What comes from God to one person is not necessarily what comes from God to another.

When I look at the first chapter of Romans... I see Paul speaking from two viewpoints: his own, as a First Century Palestinian, and God's. Naturally enough, he confuses the two.

But his central point is that alienation. People are created one with God; we are also semi-autonomous. Sorting out the tension between these truths has proved difficult. Imagining themselves completely separate, people do peculiar things, many of them overtly wrong and harmful, some of them merely offensive to First-Century Jews.

If homosexual behavior is (as Paul says) a result of alienation from God... then it is not, in itself, the significant problem. And if (as I say) it's natural for some people, it still isn't a significant problem-- except that some people are judging others, insisting they should do violence to what seems to them to be their true nature.

I say that reliance on a book-- to serve as a stand-in for God, as a substitute for the assent of God from within our hearts-- is itself, on its face, a symptom of alienation from God.

It's a very fine book-- for finding the historical tracks of God, together with the fingerprints of fallible men, working our way through the Divine/human courtship as it's been so far-- with hints of what God intends for our ultimate relationship. It is not, itself, that relationship.

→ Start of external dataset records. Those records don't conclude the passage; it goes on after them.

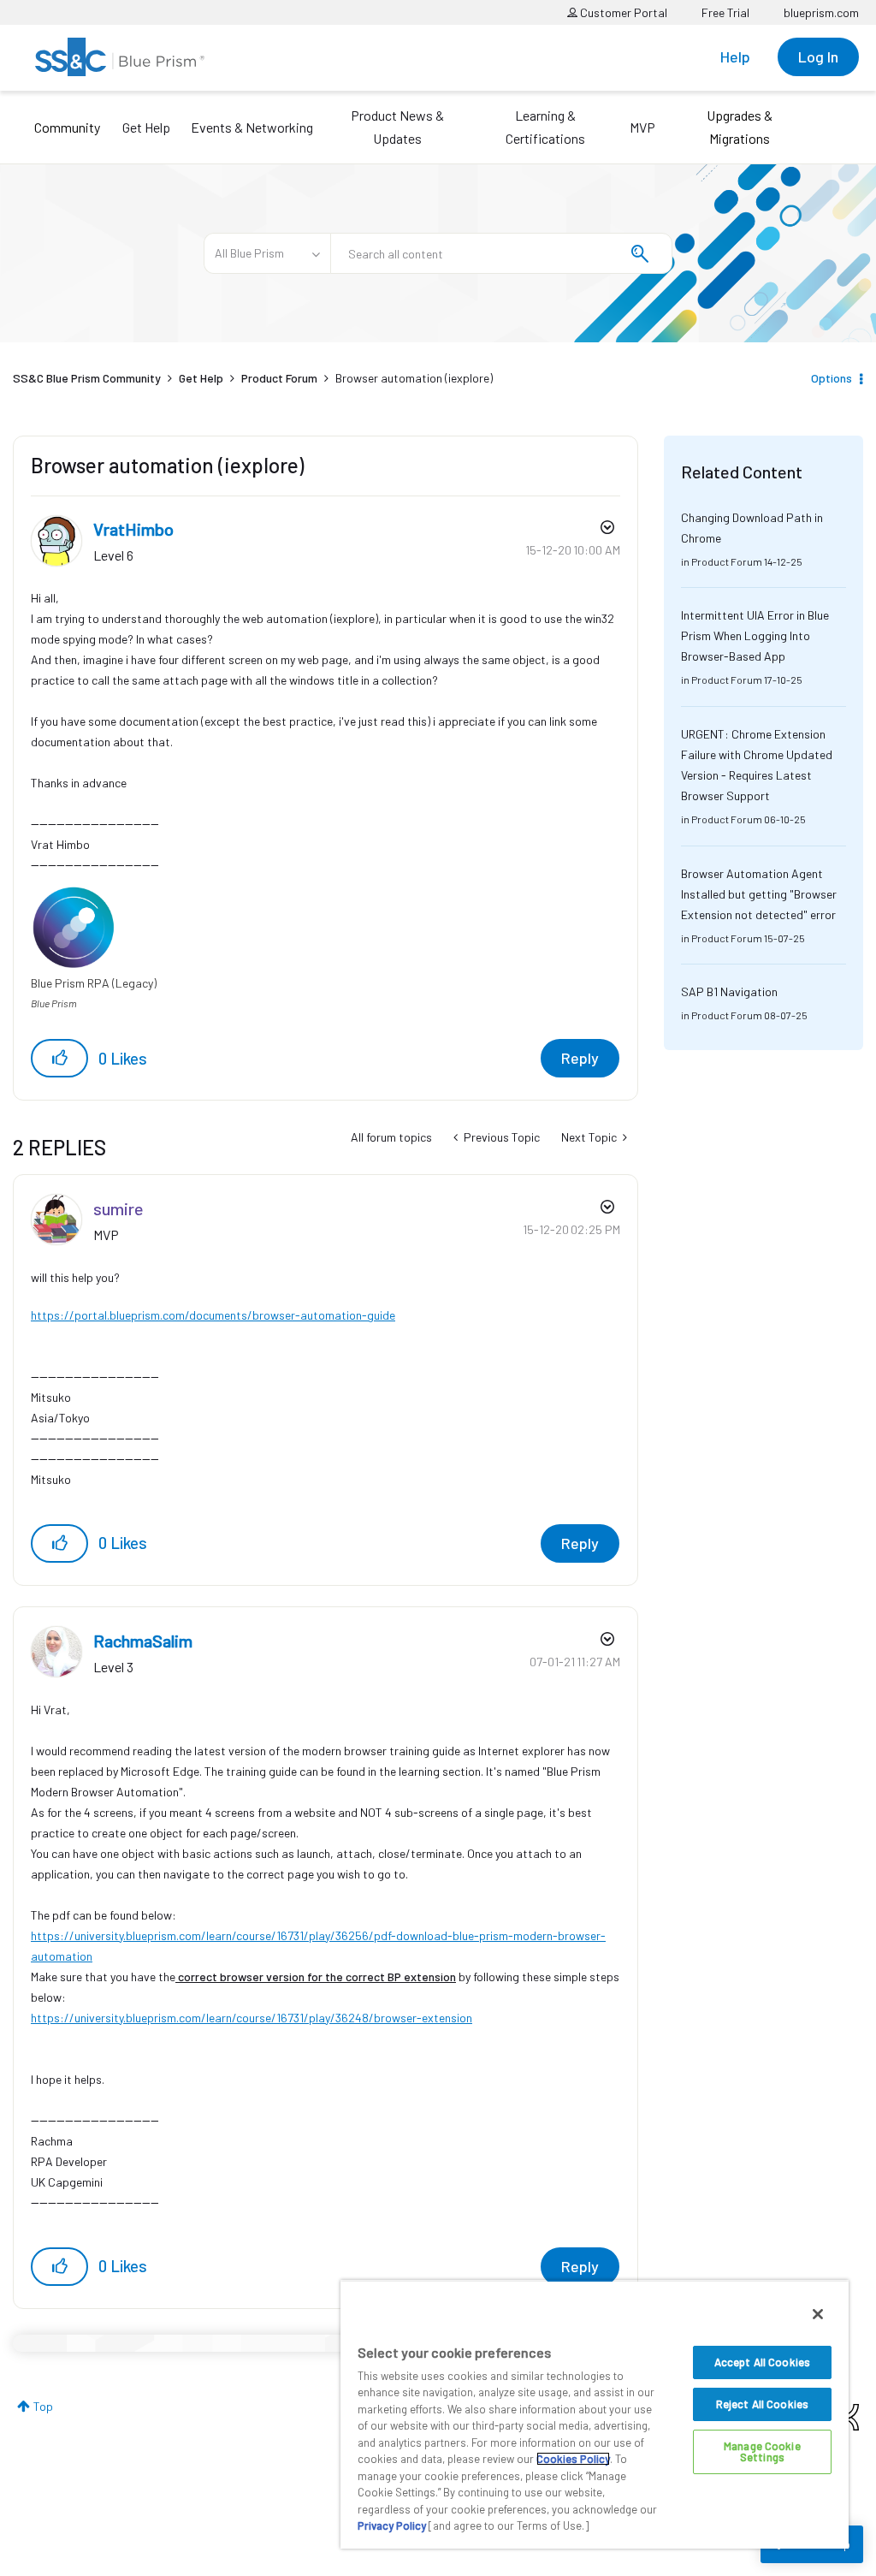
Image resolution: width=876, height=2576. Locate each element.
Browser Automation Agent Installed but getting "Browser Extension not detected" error (759, 894)
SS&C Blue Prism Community (87, 378)
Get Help (146, 127)
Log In (818, 56)
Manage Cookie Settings (762, 2451)
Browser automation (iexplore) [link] (414, 378)
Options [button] (831, 378)
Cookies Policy (573, 2459)
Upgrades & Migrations (739, 126)
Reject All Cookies (762, 2404)
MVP (642, 127)
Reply (580, 1057)
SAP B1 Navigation (729, 991)
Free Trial (725, 12)
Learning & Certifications (545, 126)
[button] (59, 1058)
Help (735, 56)
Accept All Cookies (762, 2362)
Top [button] (43, 2406)
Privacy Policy (392, 2525)
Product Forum (279, 378)
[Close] (818, 2314)
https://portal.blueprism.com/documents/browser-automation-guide (213, 1315)
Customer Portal (622, 12)
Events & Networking (252, 127)
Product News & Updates (397, 126)
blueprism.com (821, 12)
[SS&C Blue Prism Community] (119, 57)
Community (67, 127)
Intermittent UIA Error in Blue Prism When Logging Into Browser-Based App (755, 635)
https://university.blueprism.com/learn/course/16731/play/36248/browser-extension (251, 2017)
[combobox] (501, 253)
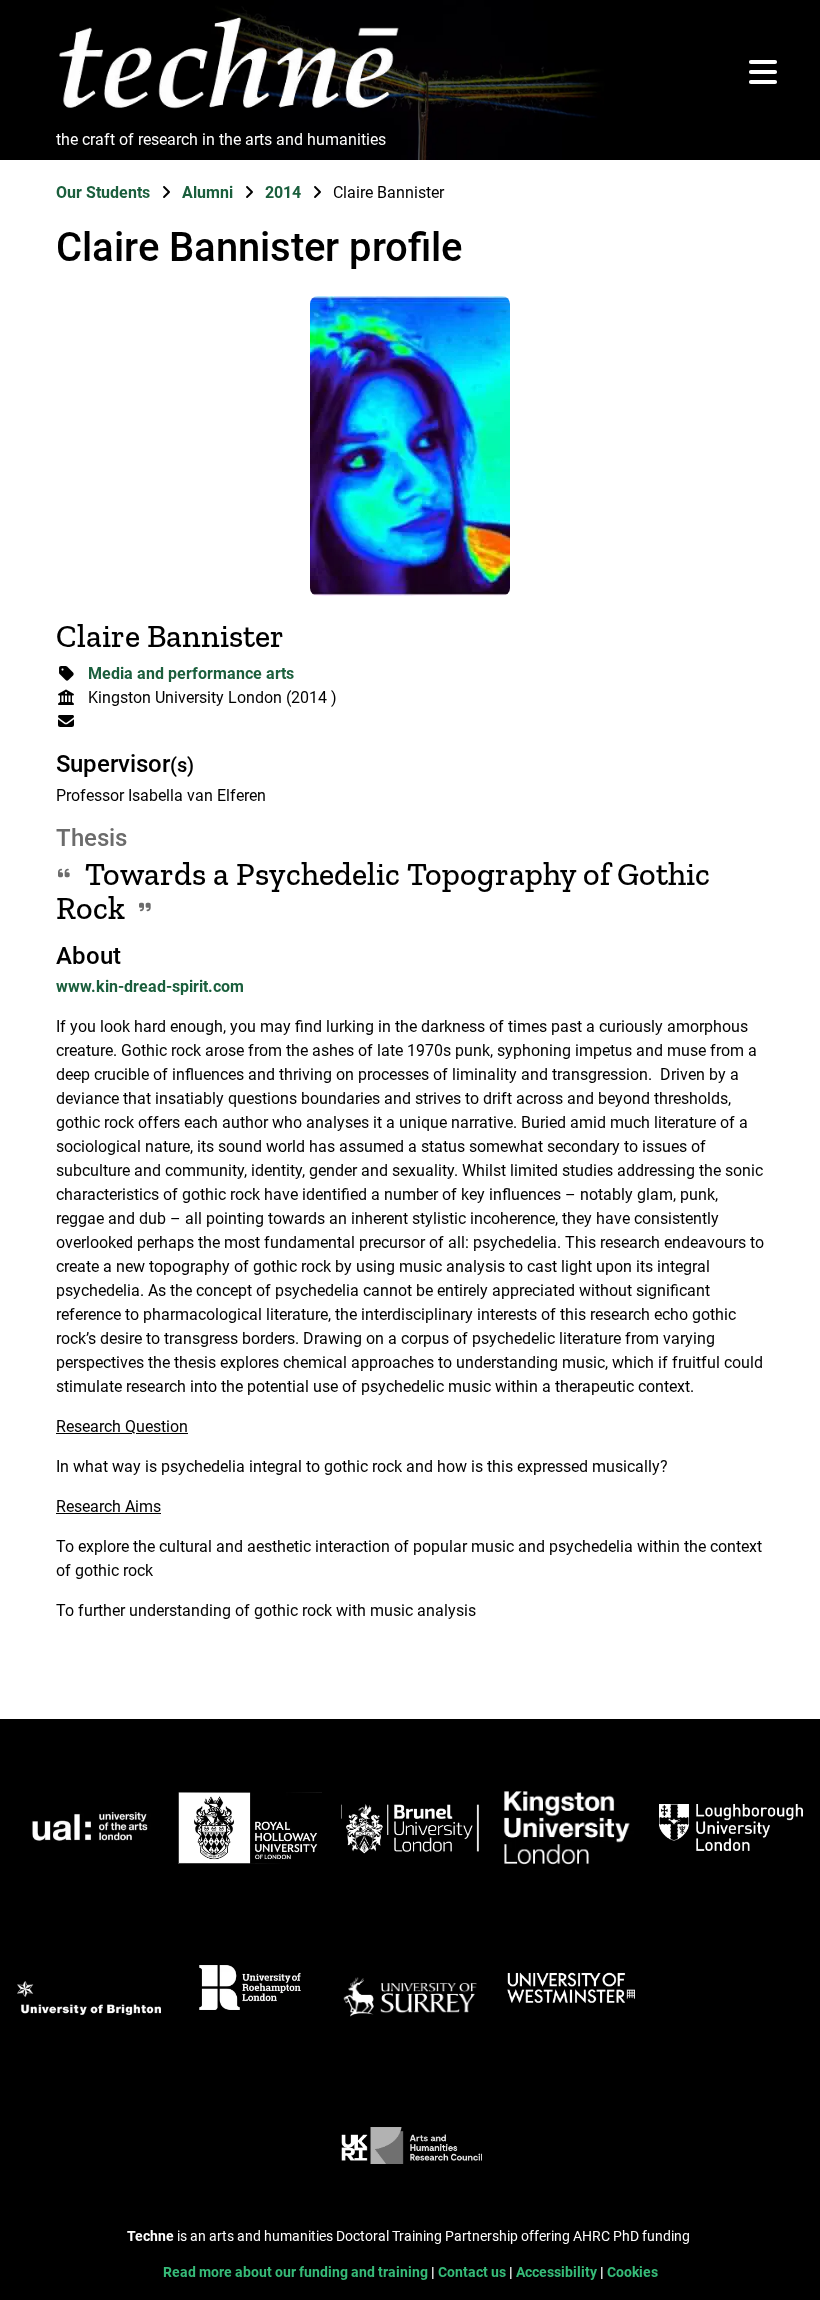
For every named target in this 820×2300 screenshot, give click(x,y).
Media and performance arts (191, 673)
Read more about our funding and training (297, 2272)
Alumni (209, 192)
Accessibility (558, 2272)
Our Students (105, 192)
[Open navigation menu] (763, 73)
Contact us (473, 2272)
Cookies (632, 2272)
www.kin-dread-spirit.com (150, 986)
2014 (285, 192)
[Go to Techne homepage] (228, 109)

More attention to cultivating that-- might leave less attention to spare on other people's sexual behavior.

Comment by ben schultz on 3rd mo. 26, 2012 at 9:37pm

I just always love this topic and the craziness it makes for word people.

I also love the spectacle of people deciding for me (especially quakers) just what I should be up to in my private sexual life.

Hows all that talk working out for you all?

BTW. Read Chuck Fagers book, "Without apology:, for some up to date history about this issue and quakers, funny stuff. ---Well, kinda funny.